## Work instruction:
Go line by line through the entries below and copy those containing the string "computer".

## Data excerpts:
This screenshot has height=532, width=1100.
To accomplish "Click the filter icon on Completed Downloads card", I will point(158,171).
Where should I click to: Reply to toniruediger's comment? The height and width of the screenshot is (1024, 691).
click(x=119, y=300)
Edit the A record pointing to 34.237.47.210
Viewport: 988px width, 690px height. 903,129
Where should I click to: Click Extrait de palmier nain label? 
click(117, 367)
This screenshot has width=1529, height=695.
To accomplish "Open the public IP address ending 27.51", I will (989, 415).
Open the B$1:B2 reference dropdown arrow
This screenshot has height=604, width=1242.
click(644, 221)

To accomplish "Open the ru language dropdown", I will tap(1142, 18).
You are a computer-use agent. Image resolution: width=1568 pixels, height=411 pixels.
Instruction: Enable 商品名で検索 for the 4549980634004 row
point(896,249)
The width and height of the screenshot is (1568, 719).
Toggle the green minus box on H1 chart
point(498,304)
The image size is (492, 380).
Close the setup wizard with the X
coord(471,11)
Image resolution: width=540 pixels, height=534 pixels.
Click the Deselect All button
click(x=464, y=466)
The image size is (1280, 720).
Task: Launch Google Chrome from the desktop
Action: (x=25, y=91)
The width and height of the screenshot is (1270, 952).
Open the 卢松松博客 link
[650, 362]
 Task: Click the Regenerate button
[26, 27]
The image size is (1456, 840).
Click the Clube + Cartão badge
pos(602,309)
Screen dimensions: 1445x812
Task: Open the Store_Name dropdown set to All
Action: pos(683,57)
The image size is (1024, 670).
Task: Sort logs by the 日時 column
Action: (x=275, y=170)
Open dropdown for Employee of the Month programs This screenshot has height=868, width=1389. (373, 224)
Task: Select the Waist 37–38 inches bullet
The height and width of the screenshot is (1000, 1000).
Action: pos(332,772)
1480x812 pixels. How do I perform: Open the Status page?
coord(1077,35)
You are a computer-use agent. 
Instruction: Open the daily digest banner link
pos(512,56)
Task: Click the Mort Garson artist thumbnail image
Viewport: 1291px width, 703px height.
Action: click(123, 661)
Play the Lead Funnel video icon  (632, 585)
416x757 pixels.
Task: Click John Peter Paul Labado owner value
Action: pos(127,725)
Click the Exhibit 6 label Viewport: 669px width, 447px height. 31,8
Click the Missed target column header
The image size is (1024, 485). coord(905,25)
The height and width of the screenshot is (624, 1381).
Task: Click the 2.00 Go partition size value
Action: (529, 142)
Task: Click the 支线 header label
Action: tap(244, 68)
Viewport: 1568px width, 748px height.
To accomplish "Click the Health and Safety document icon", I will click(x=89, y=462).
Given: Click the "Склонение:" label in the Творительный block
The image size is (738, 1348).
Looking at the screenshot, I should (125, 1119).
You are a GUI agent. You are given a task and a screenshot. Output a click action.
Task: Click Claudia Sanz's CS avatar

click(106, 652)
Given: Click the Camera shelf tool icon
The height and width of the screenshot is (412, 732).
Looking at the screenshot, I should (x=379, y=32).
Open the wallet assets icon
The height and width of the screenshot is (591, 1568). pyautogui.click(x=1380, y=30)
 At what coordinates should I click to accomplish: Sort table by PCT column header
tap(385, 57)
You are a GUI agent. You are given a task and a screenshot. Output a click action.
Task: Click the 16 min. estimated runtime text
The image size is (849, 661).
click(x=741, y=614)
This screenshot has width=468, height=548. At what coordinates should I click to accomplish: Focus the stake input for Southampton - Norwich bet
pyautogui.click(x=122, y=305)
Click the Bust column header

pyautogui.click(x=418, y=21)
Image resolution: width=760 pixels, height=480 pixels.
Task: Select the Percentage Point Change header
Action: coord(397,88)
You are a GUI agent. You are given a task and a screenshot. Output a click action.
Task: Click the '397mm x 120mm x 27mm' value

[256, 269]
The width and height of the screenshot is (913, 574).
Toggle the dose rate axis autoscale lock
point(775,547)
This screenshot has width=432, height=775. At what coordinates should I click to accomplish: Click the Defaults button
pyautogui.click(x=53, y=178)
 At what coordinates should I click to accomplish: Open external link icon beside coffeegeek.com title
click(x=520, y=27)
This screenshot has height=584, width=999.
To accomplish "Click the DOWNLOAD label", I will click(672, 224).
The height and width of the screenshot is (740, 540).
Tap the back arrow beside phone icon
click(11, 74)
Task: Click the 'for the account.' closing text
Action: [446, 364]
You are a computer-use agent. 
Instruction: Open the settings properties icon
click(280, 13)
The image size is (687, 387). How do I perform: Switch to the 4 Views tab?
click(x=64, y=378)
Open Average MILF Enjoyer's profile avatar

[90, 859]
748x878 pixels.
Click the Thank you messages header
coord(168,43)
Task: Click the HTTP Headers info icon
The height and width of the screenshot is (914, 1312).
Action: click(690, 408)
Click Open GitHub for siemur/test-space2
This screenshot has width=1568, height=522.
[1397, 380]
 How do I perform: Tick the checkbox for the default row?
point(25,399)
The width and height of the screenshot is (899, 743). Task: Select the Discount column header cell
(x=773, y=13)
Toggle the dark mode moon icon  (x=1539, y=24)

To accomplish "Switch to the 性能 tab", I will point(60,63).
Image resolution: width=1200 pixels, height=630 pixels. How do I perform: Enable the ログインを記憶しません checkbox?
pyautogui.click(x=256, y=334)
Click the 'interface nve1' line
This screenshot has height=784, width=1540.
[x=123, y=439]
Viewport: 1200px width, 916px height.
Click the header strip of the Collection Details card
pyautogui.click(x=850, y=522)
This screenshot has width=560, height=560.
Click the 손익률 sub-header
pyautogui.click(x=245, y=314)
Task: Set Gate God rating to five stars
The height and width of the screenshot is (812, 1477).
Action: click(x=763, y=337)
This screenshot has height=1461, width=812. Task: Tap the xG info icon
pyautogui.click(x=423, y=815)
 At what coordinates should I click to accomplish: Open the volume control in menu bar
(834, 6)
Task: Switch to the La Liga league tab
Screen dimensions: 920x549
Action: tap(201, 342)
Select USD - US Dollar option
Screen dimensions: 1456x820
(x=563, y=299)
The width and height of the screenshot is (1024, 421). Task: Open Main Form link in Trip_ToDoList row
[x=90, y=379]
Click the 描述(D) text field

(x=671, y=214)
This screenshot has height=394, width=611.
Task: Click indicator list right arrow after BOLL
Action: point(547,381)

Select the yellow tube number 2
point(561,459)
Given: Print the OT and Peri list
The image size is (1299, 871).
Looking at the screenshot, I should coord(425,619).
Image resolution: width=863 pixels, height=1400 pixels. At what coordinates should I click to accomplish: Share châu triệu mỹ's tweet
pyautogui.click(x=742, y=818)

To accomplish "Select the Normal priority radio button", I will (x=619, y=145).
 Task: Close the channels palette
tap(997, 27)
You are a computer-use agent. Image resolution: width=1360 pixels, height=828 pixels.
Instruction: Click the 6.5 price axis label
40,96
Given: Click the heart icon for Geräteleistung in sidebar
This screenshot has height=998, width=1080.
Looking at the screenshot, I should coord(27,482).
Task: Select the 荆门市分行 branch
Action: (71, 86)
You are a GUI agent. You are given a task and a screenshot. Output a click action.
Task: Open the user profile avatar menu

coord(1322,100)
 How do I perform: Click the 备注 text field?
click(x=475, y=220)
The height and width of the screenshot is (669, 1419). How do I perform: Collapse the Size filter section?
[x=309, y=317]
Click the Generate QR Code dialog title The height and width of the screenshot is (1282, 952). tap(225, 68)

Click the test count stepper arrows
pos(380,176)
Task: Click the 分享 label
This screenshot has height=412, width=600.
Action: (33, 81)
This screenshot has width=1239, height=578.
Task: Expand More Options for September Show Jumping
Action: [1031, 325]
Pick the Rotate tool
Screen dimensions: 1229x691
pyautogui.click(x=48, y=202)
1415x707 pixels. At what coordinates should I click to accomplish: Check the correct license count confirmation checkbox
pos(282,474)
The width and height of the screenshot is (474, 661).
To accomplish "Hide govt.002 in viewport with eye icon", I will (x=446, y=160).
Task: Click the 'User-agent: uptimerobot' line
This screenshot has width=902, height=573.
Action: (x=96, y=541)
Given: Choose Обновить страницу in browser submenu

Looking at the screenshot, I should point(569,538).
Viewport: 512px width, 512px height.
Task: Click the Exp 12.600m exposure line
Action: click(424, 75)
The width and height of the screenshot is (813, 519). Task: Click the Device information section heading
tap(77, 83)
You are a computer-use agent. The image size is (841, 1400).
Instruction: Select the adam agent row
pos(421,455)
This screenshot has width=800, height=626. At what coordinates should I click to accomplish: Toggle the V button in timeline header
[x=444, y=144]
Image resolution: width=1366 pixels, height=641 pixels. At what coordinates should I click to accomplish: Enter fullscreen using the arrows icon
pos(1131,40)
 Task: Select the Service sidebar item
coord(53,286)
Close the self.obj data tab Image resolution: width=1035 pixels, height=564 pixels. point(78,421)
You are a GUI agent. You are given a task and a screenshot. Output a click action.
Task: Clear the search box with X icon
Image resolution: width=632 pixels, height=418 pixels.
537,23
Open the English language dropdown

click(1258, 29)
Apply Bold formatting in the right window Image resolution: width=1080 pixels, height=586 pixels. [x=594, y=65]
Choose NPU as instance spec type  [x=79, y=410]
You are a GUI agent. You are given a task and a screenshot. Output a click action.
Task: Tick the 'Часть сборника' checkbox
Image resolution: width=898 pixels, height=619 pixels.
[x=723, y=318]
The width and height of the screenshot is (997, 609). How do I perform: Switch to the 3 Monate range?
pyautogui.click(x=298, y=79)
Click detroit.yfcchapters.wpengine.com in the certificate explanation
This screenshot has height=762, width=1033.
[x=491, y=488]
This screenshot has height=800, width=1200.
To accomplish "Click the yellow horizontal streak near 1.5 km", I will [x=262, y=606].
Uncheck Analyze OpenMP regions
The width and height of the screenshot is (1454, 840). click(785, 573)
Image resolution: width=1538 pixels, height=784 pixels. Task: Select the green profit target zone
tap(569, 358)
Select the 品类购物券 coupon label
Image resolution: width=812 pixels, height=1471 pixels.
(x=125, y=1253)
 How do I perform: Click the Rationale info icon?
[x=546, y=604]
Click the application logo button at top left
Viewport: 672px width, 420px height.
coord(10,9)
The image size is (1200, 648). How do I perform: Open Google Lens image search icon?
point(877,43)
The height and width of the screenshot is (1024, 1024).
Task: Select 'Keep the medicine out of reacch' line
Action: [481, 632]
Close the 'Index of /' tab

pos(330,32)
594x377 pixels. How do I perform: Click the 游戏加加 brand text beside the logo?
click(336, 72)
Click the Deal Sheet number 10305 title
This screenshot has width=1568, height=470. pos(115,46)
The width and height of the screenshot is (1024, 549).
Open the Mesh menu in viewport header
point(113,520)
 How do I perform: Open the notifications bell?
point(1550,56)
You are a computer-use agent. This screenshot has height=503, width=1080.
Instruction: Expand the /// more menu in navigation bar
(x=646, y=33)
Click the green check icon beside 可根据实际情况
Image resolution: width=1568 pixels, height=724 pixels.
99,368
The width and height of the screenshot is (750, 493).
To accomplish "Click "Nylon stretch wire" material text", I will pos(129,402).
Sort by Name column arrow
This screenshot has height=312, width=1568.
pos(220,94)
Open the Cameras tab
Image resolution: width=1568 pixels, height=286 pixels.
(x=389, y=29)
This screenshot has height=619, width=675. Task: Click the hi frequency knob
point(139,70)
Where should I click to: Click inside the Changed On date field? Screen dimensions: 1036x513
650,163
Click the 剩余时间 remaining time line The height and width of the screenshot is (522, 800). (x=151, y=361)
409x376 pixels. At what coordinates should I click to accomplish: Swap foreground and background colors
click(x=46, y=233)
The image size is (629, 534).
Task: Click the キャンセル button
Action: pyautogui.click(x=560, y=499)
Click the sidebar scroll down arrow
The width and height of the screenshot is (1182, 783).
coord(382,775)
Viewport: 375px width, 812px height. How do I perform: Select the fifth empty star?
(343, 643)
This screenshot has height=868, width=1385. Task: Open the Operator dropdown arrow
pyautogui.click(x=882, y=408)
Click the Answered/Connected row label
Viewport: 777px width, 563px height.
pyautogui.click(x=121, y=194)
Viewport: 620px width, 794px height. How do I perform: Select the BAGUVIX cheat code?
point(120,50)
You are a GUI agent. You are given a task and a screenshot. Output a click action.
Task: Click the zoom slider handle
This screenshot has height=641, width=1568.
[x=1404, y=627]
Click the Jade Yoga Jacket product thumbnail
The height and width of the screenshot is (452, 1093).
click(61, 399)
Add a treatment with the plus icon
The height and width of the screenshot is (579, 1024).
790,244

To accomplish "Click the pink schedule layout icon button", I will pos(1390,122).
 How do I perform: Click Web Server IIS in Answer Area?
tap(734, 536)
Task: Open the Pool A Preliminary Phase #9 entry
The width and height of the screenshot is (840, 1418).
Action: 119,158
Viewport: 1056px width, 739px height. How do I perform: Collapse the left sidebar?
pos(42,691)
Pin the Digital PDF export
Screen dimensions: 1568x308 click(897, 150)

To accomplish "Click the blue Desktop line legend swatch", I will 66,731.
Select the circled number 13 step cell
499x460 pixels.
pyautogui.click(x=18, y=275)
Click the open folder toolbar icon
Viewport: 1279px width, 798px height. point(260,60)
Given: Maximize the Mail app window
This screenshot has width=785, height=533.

## Task result:
You are a computer-use agent. Image resolution: width=1568 pixels, height=411 pixels.
You are a computer-use agent. 
You are a computer-use agent. 
You are a computer-use agent. Image resolution: width=1360 pixels, height=828 pixels.
You are a computer-use agent. The image size is (841, 1400).
You are a computer-use agent. This screenshot has height=503, width=1080.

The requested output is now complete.